(Dataset items)
────────────────
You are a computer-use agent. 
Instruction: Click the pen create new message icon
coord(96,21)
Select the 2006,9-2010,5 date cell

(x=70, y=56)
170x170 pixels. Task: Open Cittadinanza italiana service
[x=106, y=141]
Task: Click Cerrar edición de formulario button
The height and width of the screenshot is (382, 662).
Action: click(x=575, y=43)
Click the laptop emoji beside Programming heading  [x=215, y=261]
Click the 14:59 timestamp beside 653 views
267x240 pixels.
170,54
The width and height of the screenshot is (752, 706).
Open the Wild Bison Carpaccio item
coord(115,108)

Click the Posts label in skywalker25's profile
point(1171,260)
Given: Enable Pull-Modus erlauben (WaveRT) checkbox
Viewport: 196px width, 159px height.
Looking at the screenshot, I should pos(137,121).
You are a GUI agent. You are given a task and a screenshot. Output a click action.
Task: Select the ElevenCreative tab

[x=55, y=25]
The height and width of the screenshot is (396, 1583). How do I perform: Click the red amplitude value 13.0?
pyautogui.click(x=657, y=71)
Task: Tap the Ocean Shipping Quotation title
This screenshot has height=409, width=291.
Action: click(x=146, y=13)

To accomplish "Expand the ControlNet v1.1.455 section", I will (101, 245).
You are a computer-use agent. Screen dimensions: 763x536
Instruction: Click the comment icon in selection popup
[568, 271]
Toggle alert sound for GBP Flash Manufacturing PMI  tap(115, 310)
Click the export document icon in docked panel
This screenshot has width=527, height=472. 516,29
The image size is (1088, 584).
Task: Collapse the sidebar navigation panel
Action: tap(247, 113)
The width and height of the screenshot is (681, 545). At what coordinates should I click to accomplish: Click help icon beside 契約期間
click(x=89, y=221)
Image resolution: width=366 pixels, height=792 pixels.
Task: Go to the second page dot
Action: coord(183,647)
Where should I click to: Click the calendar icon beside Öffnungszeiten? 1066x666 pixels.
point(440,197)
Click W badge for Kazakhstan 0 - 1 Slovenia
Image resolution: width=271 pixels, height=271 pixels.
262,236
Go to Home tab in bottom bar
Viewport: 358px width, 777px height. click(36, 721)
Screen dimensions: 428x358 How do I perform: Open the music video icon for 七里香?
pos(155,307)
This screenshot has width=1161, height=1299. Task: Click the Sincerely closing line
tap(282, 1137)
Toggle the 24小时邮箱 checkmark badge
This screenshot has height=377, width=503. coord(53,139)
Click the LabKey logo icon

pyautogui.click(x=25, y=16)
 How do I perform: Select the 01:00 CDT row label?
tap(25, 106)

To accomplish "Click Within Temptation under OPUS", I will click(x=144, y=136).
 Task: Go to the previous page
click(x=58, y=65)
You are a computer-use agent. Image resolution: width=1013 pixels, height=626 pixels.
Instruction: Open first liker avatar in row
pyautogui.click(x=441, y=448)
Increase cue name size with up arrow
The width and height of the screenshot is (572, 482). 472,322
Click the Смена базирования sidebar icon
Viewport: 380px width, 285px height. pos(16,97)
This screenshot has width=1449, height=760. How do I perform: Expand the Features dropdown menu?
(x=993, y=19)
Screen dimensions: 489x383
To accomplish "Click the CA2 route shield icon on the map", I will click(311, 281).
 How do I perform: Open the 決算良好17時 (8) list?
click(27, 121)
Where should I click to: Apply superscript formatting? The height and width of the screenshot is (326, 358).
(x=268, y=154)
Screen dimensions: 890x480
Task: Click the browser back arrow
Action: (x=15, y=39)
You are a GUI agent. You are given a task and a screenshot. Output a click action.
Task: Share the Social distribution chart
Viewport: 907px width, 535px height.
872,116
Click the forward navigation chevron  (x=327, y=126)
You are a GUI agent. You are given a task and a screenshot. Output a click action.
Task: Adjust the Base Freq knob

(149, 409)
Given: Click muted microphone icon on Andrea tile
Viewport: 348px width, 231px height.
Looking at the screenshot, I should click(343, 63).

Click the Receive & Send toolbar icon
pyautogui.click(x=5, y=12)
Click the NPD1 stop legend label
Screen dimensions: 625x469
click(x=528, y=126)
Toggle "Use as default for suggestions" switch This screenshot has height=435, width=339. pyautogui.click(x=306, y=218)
────────────────
Activity
Line by line, transcribe all of the records exactly.

Answer for the task
You are a computer-use agent. 
Instruction: Click the pen create new message icon
coord(96,21)
Select the 2006,9-2010,5 date cell

(x=70, y=56)
170x170 pixels. Task: Open Cittadinanza italiana service
[x=106, y=141]
Task: Click Cerrar edición de formulario button
The height and width of the screenshot is (382, 662).
Action: click(x=575, y=43)
Click the laptop emoji beside Programming heading  [x=215, y=261]
Click the 14:59 timestamp beside 653 views
267x240 pixels.
170,54
The width and height of the screenshot is (752, 706).
Open the Wild Bison Carpaccio item
coord(115,108)

Click the Posts label in skywalker25's profile
point(1171,260)
Given: Enable Pull-Modus erlauben (WaveRT) checkbox
Viewport: 196px width, 159px height.
Looking at the screenshot, I should pos(137,121).
You are a GUI agent. You are given a task and a screenshot. Output a click action.
Task: Select the ElevenCreative tab

[x=55, y=25]
The height and width of the screenshot is (396, 1583). How do I perform: Click the red amplitude value 13.0?
pyautogui.click(x=657, y=71)
Task: Tap the Ocean Shipping Quotation title
This screenshot has height=409, width=291.
Action: click(x=146, y=13)

To accomplish "Expand the ControlNet v1.1.455 section", I will (101, 245).
You are a computer-use agent. Screen dimensions: 763x536
Instruction: Click the comment icon in selection popup
[568, 271]
Toggle alert sound for GBP Flash Manufacturing PMI  tap(115, 310)
Click the export document icon in docked panel
This screenshot has width=527, height=472. 516,29
The image size is (1088, 584).
Task: Collapse the sidebar navigation panel
Action: tap(247, 113)
The width and height of the screenshot is (681, 545). At what coordinates should I click to accomplish: Click help icon beside 契約期間
click(x=89, y=221)
Image resolution: width=366 pixels, height=792 pixels.
Task: Go to the second page dot
Action: coord(183,647)
Where should I click to: Click the calendar icon beside Öffnungszeiten? 1066x666 pixels.
point(440,197)
Click W badge for Kazakhstan 0 - 1 Slovenia
Image resolution: width=271 pixels, height=271 pixels.
262,236
Go to Home tab in bottom bar
Viewport: 358px width, 777px height. click(36, 721)
Screen dimensions: 428x358 How do I perform: Open the music video icon for 七里香?
pos(155,307)
This screenshot has width=1161, height=1299. Task: Click the Sincerely closing line
tap(282, 1137)
Toggle the 24小时邮箱 checkmark badge
This screenshot has height=377, width=503. coord(53,139)
Click the LabKey logo icon

pyautogui.click(x=25, y=16)
 How do I perform: Select the 01:00 CDT row label?
tap(25, 106)

To accomplish "Click Within Temptation under OPUS", I will click(x=144, y=136).
 Task: Go to the previous page
click(x=58, y=65)
You are a computer-use agent. Image resolution: width=1013 pixels, height=626 pixels.
Instruction: Open first liker avatar in row
pyautogui.click(x=441, y=448)
Increase cue name size with up arrow
The width and height of the screenshot is (572, 482). 472,322
Click the Смена базирования sidebar icon
Viewport: 380px width, 285px height. pos(16,97)
This screenshot has width=1449, height=760. How do I perform: Expand the Features dropdown menu?
(x=993, y=19)
Screen dimensions: 489x383
To accomplish "Click the CA2 route shield icon on the map", I will click(311, 281).
 How do I perform: Open the 決算良好17時 (8) list?
click(27, 121)
Where should I click to: Apply superscript formatting? The height and width of the screenshot is (326, 358).
(x=268, y=154)
Screen dimensions: 890x480
Task: Click the browser back arrow
Action: (x=15, y=39)
You are a GUI agent. You are given a task and a screenshot. Output a click action.
Task: Share the Social distribution chart
Viewport: 907px width, 535px height.
872,116
Click the forward navigation chevron  (x=327, y=126)
You are a GUI agent. You are given a task and a screenshot. Output a click action.
Task: Adjust the Base Freq knob

(149, 409)
Given: Click muted microphone icon on Andrea tile
Viewport: 348px width, 231px height.
Looking at the screenshot, I should click(343, 63).

Click the Receive & Send toolbar icon
pyautogui.click(x=5, y=12)
Click the NPD1 stop legend label
Screen dimensions: 625x469
click(x=528, y=126)
Toggle "Use as default for suggestions" switch This screenshot has height=435, width=339. pyautogui.click(x=306, y=218)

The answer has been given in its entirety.